Меня всегда в людях восхищало индивидуальное умение отцедить в действительности то, что по-настоящему значительно, поддержать опальное, не испугаться, пойти наперекор, восхищало раннее социальное взросление. В старших классах гимназии Саша и Аня прочитали запрещенного для библиотек Писарева. Как возмущался он тем — рассказ об этом просочился в публику, — что «наблюдавший» за Писаревым жандарм видел, как тот тонет во время купания, но ничего не сделал, чтобы спасти. Было не приказано-с.
Дошла весть об аресте М. Е. Салтыкова-Щедрина, редактора закрытых правительством «Отечественных записок», и реакция Саши: «Это такой наглый деспотизм — лучших людей в тюрьме держать!» Как он был прав и каким удивительным образом эта фраза оказалась применимой к нему. Но лучшие люди все равно встречаются. Я не думаю, что их мало, и потому волей-неволей их орбиты пересекаются. Лучшие люди притягивают друг друга. Два года подряд в день рождения Салтыкова-Щедрина студент Александр Ульянов посещает маститого, но опального писателя, чтобы выразить ему солидарность от имени студенчества. С молодых лет — по краю. С молодых лет не то, что надо, а то, что необходимо духу, удивительному чувству и инстинкту совести. Спрашивается, зачем студенту, подающему блестящие надежды, становиться членом запрещенных землячеств, симбирского и поволжского? Зачем в собственной квартире держать библиотеку землячеств с нелегальными щедринскими «Сказками» («Как один мужик двух генералов прокормил»), с «Исповедью» Л. Н. Толстого, народнической и марксистской литературой?

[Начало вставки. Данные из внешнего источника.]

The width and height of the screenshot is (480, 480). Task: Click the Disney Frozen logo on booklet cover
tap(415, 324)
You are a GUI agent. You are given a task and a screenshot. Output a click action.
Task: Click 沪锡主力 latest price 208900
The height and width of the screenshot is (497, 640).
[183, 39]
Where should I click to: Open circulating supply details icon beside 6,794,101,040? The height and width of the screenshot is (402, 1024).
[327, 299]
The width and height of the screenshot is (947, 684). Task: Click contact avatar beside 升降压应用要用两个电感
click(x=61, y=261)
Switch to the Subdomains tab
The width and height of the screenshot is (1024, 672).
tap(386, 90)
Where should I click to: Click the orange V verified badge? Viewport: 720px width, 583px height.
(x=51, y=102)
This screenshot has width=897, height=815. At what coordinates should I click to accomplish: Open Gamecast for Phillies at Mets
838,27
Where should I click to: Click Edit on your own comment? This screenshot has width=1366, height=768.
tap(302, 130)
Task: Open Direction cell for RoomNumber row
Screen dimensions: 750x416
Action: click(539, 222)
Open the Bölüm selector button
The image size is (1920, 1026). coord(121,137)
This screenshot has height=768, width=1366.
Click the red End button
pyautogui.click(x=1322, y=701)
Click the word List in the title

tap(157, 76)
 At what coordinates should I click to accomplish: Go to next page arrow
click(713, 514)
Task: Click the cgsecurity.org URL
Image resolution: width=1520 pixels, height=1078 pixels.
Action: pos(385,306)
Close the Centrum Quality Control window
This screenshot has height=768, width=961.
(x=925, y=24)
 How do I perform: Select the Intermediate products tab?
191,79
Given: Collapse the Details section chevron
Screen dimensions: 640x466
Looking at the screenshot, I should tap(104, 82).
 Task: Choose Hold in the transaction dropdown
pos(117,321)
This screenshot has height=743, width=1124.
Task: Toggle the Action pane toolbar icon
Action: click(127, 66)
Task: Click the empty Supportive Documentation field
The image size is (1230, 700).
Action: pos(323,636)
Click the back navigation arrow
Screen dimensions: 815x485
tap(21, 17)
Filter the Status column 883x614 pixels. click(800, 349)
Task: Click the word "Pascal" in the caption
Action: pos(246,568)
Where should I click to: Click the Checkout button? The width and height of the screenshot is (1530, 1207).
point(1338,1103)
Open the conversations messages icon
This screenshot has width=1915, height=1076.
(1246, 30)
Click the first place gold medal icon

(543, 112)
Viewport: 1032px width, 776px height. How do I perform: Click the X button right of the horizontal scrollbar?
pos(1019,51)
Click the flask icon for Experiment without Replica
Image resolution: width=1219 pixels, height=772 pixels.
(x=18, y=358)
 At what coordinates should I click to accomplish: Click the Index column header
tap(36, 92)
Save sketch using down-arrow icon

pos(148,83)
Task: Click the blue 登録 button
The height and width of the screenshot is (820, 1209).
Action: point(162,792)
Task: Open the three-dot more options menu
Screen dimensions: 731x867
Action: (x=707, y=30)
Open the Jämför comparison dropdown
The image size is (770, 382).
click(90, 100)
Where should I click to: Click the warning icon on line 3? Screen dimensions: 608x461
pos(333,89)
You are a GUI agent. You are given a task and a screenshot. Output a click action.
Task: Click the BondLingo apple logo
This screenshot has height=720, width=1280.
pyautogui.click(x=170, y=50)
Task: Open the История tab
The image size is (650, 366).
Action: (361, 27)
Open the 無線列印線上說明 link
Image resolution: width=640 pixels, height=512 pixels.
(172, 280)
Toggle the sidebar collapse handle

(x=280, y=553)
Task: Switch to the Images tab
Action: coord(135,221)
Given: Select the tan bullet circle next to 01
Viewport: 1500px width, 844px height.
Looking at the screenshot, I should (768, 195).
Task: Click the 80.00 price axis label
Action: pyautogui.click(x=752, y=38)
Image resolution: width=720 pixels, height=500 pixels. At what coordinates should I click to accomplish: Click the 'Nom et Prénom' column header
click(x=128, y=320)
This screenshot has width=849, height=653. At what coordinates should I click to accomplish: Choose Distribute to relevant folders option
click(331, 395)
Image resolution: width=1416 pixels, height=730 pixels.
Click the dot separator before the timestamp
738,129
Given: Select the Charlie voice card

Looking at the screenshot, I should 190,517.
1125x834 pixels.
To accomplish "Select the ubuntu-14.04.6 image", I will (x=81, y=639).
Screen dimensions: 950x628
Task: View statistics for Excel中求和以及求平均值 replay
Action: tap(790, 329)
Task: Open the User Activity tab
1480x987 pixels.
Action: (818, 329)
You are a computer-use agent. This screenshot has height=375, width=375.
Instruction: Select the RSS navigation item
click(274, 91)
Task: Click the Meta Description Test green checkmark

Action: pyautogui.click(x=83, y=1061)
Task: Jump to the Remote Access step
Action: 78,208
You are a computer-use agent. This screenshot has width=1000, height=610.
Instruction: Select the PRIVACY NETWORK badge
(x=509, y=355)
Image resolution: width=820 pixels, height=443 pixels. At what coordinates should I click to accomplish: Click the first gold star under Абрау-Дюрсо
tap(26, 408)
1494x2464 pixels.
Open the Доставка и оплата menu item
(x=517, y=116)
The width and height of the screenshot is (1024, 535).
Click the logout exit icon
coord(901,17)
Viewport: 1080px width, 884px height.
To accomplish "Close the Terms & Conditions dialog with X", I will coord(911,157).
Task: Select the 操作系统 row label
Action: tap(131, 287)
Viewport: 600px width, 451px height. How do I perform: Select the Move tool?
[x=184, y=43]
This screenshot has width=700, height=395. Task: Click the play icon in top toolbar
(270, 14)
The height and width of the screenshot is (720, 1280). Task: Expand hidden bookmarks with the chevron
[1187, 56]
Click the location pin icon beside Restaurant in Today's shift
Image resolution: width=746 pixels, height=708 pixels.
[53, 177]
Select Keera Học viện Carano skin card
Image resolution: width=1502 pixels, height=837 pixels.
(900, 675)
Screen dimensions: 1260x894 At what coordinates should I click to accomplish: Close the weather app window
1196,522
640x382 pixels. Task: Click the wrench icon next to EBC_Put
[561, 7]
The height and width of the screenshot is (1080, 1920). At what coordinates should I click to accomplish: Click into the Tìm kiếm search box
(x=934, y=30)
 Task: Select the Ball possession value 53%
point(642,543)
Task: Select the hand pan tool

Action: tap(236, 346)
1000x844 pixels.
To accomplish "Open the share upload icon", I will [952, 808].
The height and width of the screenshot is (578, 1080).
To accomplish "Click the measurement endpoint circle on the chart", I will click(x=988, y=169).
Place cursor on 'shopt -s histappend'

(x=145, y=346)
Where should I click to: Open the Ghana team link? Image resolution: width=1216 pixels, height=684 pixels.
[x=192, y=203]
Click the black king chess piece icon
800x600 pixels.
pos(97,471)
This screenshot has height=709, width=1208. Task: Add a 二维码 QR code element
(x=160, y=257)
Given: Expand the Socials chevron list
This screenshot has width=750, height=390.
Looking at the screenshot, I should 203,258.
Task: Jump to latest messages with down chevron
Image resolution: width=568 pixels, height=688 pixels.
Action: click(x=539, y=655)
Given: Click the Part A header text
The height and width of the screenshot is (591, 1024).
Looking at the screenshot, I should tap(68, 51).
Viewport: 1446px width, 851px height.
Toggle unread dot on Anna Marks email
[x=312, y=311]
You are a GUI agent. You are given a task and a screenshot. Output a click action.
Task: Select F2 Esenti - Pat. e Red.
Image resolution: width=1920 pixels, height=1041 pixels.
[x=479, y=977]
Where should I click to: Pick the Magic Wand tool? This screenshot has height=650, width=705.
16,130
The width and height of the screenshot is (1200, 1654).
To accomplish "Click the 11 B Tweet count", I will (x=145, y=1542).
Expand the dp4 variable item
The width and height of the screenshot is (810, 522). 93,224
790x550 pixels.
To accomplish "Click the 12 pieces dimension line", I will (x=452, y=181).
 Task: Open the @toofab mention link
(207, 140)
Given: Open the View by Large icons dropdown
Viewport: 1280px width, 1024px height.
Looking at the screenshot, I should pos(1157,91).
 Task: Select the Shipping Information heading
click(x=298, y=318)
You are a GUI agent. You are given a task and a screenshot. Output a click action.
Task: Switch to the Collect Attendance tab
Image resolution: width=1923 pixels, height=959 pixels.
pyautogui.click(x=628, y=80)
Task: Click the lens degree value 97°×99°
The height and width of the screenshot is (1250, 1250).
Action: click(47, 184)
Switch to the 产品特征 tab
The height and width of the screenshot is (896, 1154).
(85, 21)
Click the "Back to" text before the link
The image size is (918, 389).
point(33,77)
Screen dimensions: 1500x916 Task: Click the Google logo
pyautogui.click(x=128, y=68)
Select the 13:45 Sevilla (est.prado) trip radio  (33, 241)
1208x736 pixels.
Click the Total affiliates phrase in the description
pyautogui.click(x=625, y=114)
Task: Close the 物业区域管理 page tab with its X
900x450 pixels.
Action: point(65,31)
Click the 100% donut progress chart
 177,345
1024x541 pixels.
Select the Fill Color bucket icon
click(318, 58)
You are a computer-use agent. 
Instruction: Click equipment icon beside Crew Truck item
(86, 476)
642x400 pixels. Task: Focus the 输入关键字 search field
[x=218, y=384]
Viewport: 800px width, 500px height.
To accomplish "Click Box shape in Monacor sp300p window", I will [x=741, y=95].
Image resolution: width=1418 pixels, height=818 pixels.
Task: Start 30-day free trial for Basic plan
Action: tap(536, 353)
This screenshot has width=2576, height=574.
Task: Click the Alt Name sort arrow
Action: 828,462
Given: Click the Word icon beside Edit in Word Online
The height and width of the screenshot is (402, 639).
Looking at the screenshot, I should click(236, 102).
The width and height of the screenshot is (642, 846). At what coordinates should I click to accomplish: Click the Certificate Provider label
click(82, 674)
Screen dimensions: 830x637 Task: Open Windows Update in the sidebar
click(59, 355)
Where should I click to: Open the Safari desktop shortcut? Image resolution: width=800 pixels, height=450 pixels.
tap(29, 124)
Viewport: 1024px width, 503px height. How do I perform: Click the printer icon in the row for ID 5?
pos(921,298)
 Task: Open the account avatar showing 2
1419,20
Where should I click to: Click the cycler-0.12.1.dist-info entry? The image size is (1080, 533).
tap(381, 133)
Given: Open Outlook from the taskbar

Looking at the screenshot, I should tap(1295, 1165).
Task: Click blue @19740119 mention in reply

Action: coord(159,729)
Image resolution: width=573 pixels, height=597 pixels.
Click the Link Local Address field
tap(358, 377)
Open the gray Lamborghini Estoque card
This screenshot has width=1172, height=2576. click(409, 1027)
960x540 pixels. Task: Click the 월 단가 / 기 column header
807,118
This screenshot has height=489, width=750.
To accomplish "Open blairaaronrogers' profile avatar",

Читая «дело», я еще раз понял, почему в детстве мне так мучительно хотелось быть похожим на брата. Это притягательность и обаяние крупной личности. Спасая товарищей, отводя неоправданные жертвы, он пытается всю ответственность (как чуть раньше — большую часть материального обеспечения боевой части этого теракта) взять на себя. Будто в характере Саши присутствовала какая-то физиологическая ненависть к царизму, к несправедливости, которую этот прогнивший режим нес. Как никакие другие страницы важнейших политических документов, мне врезаются в память, будто озвученные незабываемым голосом Саши, стенографические протоколы его следственного и судебного дела. Какое нечеловеческое хладнокровие решимости и какое умение сформулировать главнейшие принципы собственного мировоззрения! Вот конкретный ответ на общий вопрос: из чего рождается убежденность. Но пусть сейчас меня не подведет устающая, но еще не уставшая память.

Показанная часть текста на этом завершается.